Most of my day on Saturday, July 24, was spent with Emily’s family. I didn’t get to see much of the bride and the groom. This was reasonably expected. I was appreciative of the fact that I had been invited to some of the more private functions. I was also coaxed into giving a speech at the banquet. Sunday morning, I met up with David at the Westin Stamford Hotel. Him I met on soc.culture.singapore when I was searching for a summer job in Singapore. This was during the days of newsgroups and gophers, before the advent of the Web. Oh, how things have so quickly changed in the last five year. How the paths of life of the people I once knew have diverged from mine. I am far too nostalgic and sentimental for my own good. But some things haven’t changed. I rode the MRT to Tampines and took Bus No. 29 to my relative’s house. It was exactly the same route as I remembered, and I had no trouble finding her place. The house looked a bit older than I remembered, but the interior seemed to have not changed much.
Different Prices to Pay
Years ago after I returned from my summer in Singapore, I wrote a few paragraphs, which I titled "Different Prices to Pay", about my experience there. Coming from an American perspective, I was not satisfied with the restrictions on personal freedom, the degree of state control in many aspects of private life, and the authoritarian government in Singapore, despite the safety, the convenience, and the high standards of living.
But this time, I had come from Saudi Arabia – one of the most conservative, restrictive, repressive, intrusive, intolerant, unjust, and unequal countries in the world. I have heard the term police state applied to both Saudi Arabia and Singapore. But I can tell you that police state is an apt description of the former and an overstatement for the latter. When was the last time you could go to the town square and see a public beheading? Well, maybe two hundred years ago in Paris but it’s Riyadh today and now. It’s simply medieval. It may be 1420 in the Islamic calendar, but it really does feel like 1420 in many ways here. Hey, in a couple of years, Columbus is going to discover America.
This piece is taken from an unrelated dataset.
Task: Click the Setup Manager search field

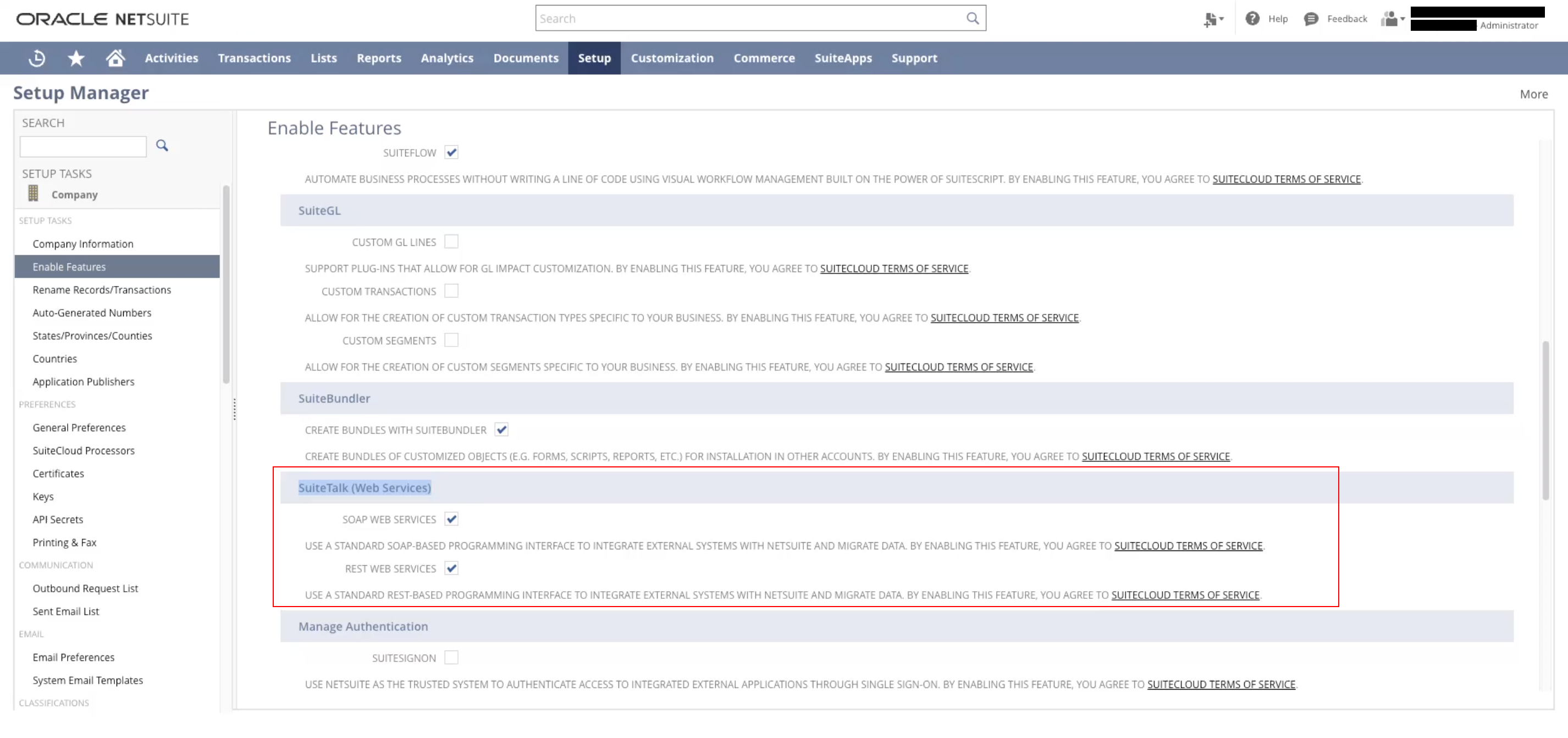Action: coord(84,146)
My conviction in the American form of government, law, and capitalism has not changed. My conviction in the American philosophy on liberty, tolerance, and equality has not changed. What has changed is my belief that the American style of government is necessarily going to work elsewhere on peoples with very different culture, tradition, and outlook. What has changed is my opinion that the Singaporeans have necessarily made the wrong choice. I have always believed that the best form of government is a benevolent monarch, except that I am also convinced that absolute power does corrupt absolutely. What Singapore has been able to do so far is to steer well clear of dictatorship of the African variety. Singapore has been ruled by a rather benevolent authoritarian with the capable assistance from a well-educated elite class. In some ways, it struck me as to resemble the Roman Republic. It has similarly achieved an astonishingly great deal in an exceedingly short period of time. As I went on to India, supposedly the largest democracy in the world, to witness appalling poverty and inequality, I was further convinced that democracy in and by itself was no panacea for all social ills. I imagined myself in the shoes of one of those desperately poor. Actually, the desperately poor can’t afford shoes. What then is the value of liberty and democracy when I am hungry? Giving up a little bit of personal freedom and participation in government in exchange for a Singaporean standard of living doesn’t seem to be all that hard a decision and all that bad a deal.